*What the task asks*:
From the line containing "The image size" through the last line of the listing, output each line exactly as it stands. Omit pictures.

*Provided records*:
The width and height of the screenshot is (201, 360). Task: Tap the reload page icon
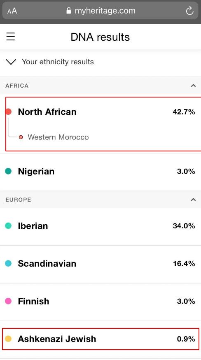[189, 11]
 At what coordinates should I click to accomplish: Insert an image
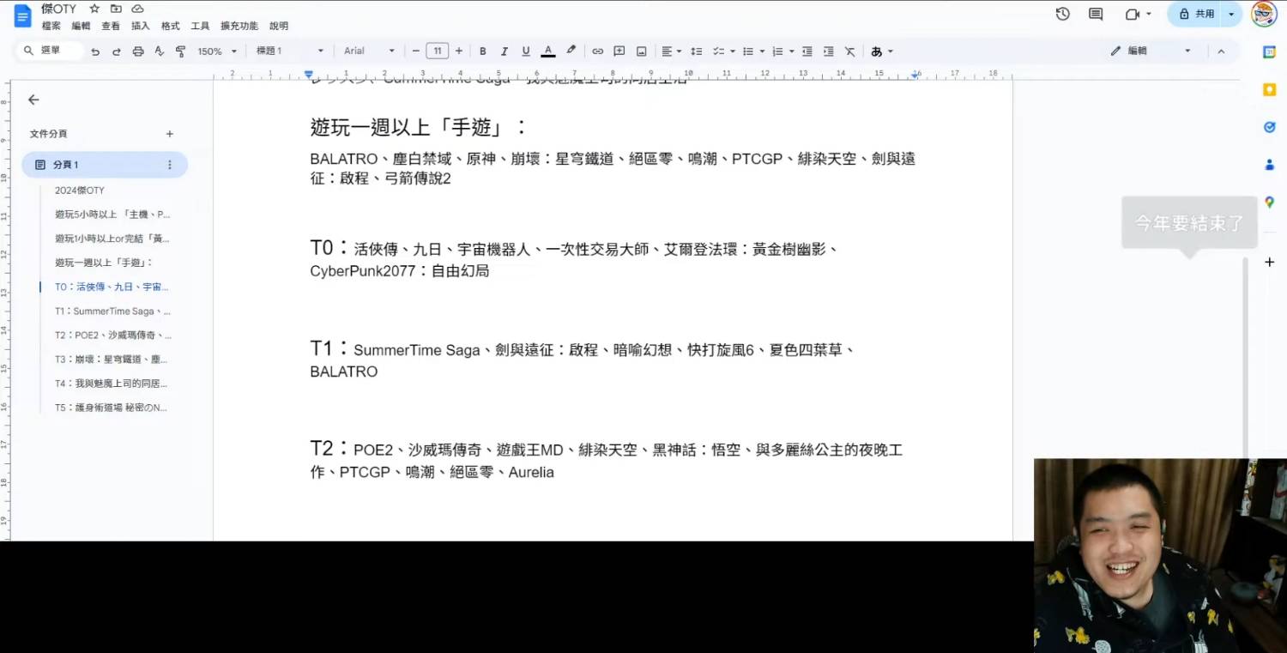[641, 51]
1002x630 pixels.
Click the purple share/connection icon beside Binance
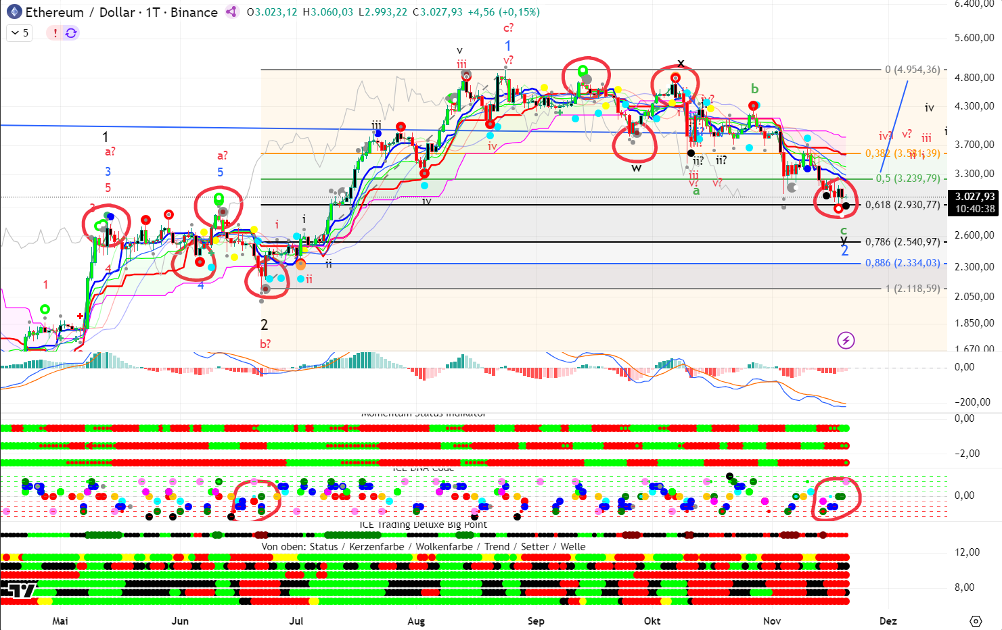[231, 12]
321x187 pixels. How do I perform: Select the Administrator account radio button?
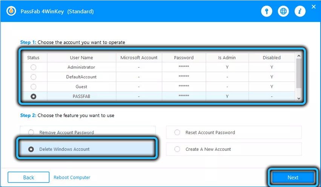34,67
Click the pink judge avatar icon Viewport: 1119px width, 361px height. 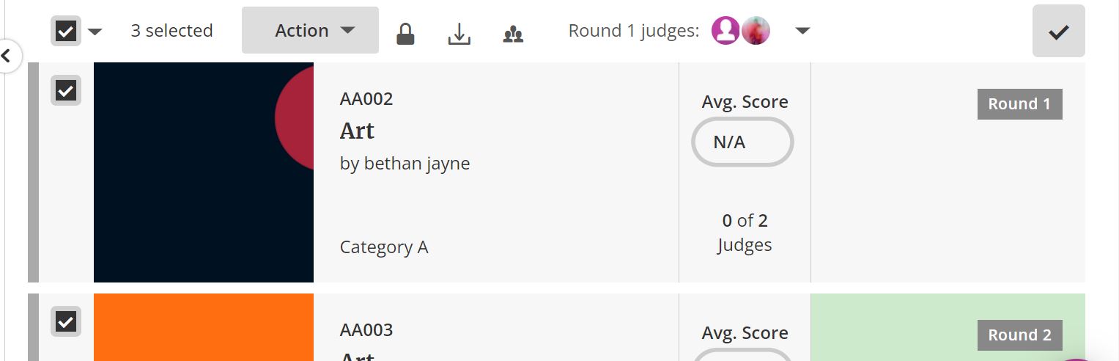tap(725, 31)
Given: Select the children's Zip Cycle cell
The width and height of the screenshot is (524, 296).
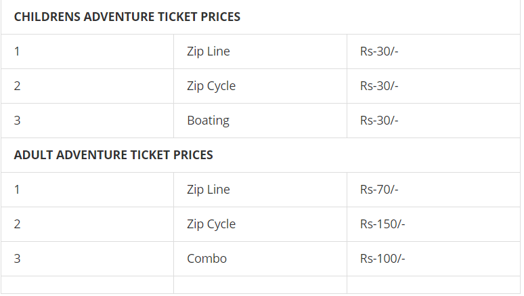Looking at the screenshot, I should [211, 86].
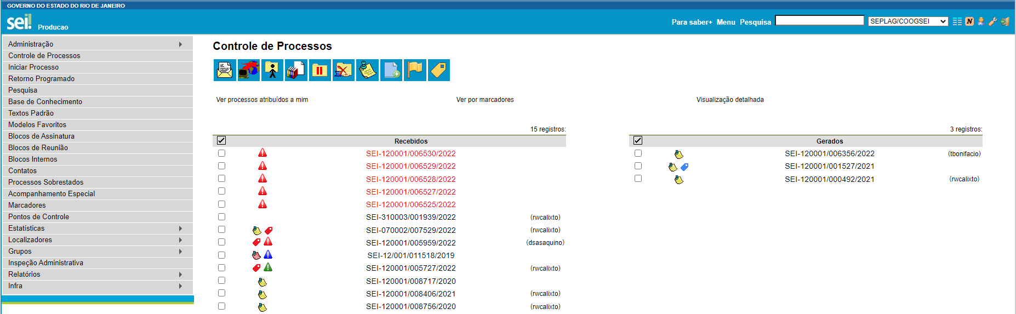Screen dimensions: 1016x314
Task: Click the Pesquisa search text field
Action: tap(819, 21)
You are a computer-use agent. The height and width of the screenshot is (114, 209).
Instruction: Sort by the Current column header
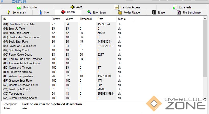click(56, 19)
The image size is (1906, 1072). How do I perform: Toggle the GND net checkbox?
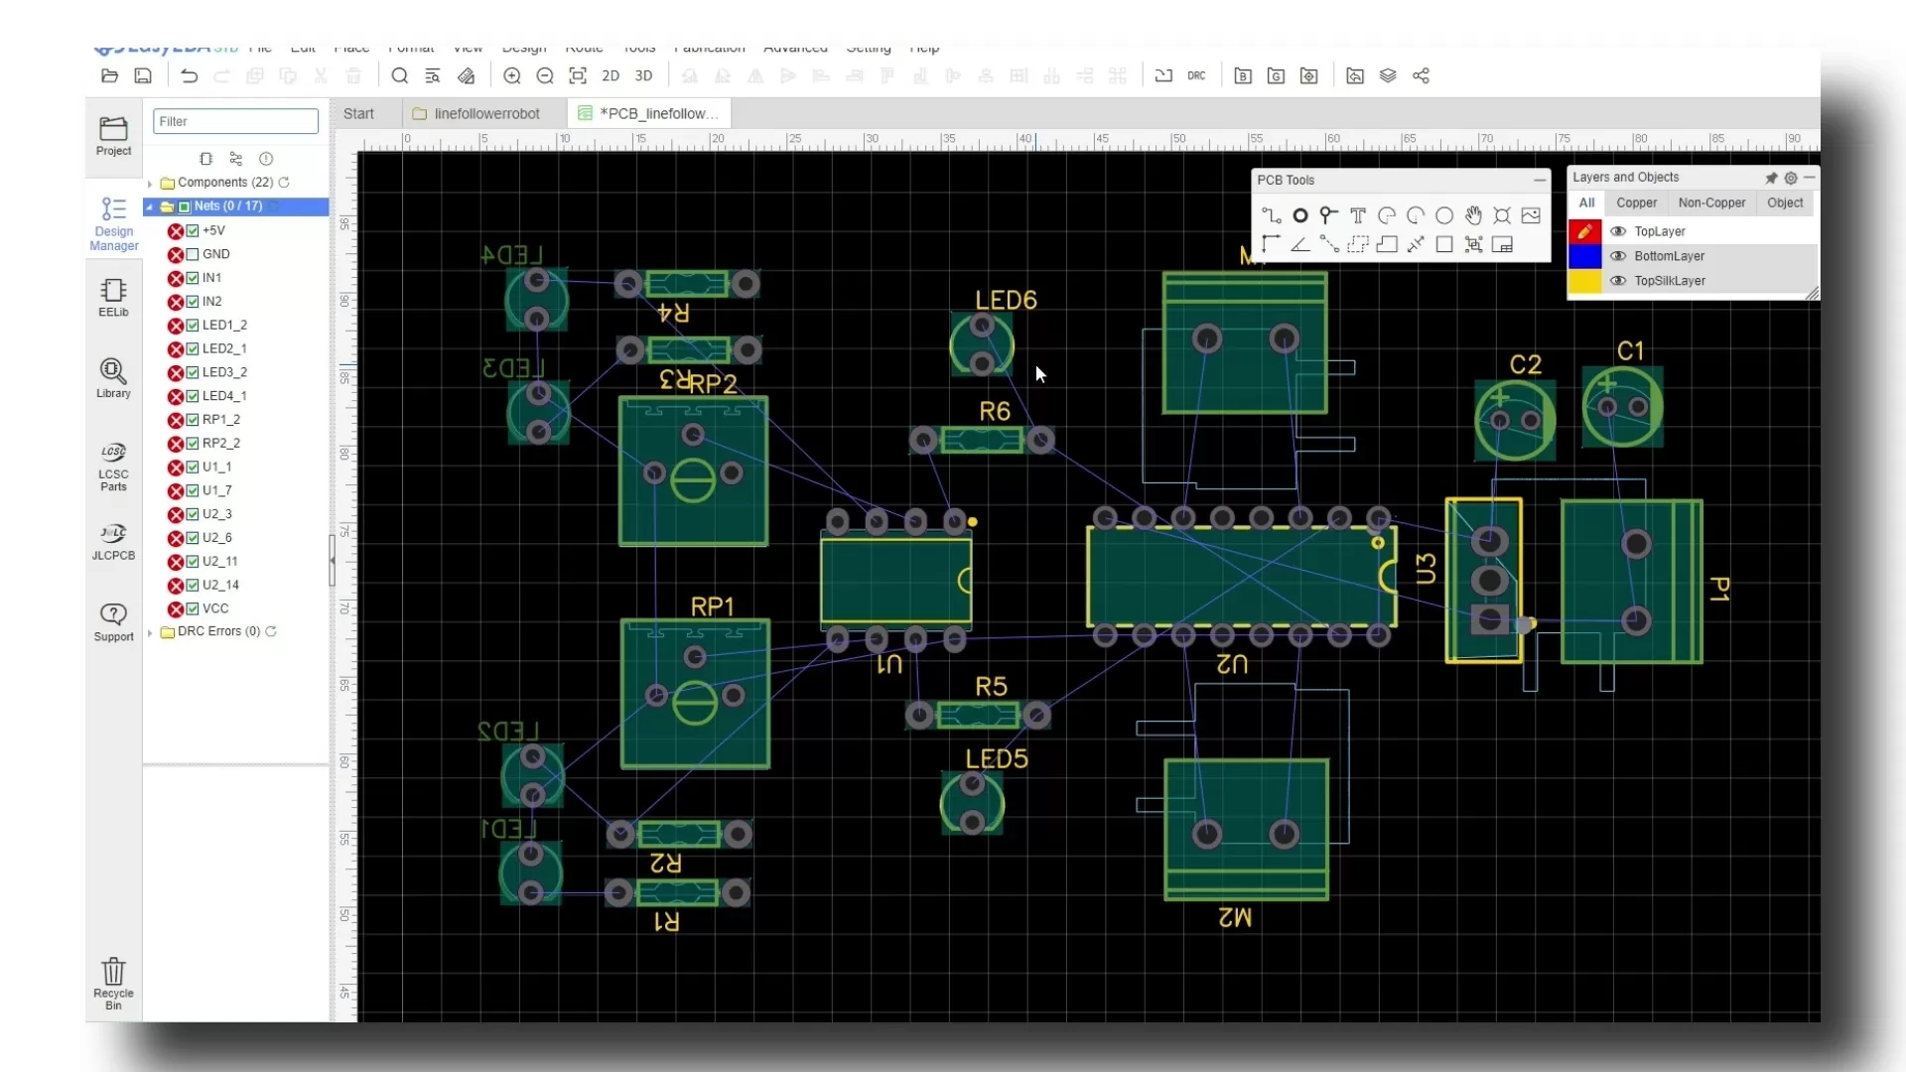pos(193,254)
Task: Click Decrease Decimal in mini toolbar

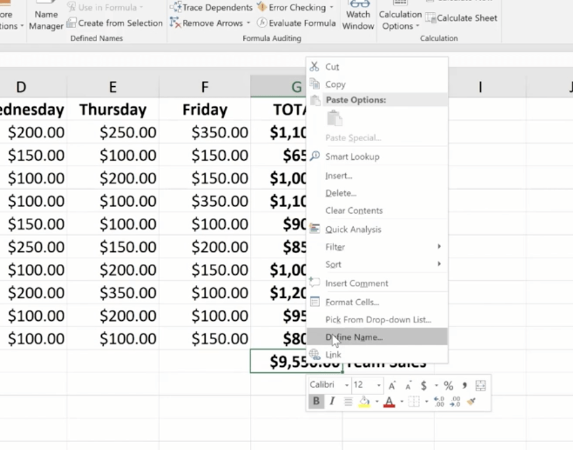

*Answer below*:
The image size is (1906, 1072). How do I perform: Toggle the GND net checkbox?
pos(193,254)
Task: Click Decrease Decimal in mini toolbar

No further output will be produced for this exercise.